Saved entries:
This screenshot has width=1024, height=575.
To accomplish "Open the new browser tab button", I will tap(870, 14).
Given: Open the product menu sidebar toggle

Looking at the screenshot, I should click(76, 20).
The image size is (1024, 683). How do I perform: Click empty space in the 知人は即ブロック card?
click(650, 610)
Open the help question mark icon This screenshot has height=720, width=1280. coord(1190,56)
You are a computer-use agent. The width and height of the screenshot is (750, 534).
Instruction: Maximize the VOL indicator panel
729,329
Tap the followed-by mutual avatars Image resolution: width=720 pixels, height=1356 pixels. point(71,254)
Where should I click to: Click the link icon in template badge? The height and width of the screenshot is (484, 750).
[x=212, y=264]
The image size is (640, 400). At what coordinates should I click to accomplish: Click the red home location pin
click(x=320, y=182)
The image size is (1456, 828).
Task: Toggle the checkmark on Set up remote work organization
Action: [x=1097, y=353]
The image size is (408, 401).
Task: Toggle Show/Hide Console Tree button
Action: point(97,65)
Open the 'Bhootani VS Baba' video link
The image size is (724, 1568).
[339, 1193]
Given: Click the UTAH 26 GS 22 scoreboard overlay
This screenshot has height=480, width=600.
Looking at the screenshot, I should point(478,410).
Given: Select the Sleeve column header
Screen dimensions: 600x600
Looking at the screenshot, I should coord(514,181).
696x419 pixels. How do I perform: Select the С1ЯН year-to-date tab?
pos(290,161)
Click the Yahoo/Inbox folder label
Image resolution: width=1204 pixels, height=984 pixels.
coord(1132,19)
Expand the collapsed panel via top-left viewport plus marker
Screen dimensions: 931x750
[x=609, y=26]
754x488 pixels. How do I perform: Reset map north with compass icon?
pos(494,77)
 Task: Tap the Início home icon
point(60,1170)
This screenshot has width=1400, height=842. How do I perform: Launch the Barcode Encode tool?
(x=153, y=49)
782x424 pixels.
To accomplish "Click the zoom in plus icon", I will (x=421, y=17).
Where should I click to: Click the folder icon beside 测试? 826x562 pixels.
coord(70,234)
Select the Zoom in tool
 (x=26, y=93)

§ **THE PROBLEM**: Retype exactly, please, each line from the line that contains "This screenshot has width=1400, height=842." through the last line of the entries above, with nothing added.

§ **REPLY**:
This screenshot has width=1400, height=842. How do I perform: Launch the Barcode Encode tool?
(x=153, y=49)
782x424 pixels.
To accomplish "Click the zoom in plus icon", I will (x=421, y=17).
Where should I click to: Click the folder icon beside 测试? 826x562 pixels.
coord(70,234)
Select the Zoom in tool
 (x=26, y=93)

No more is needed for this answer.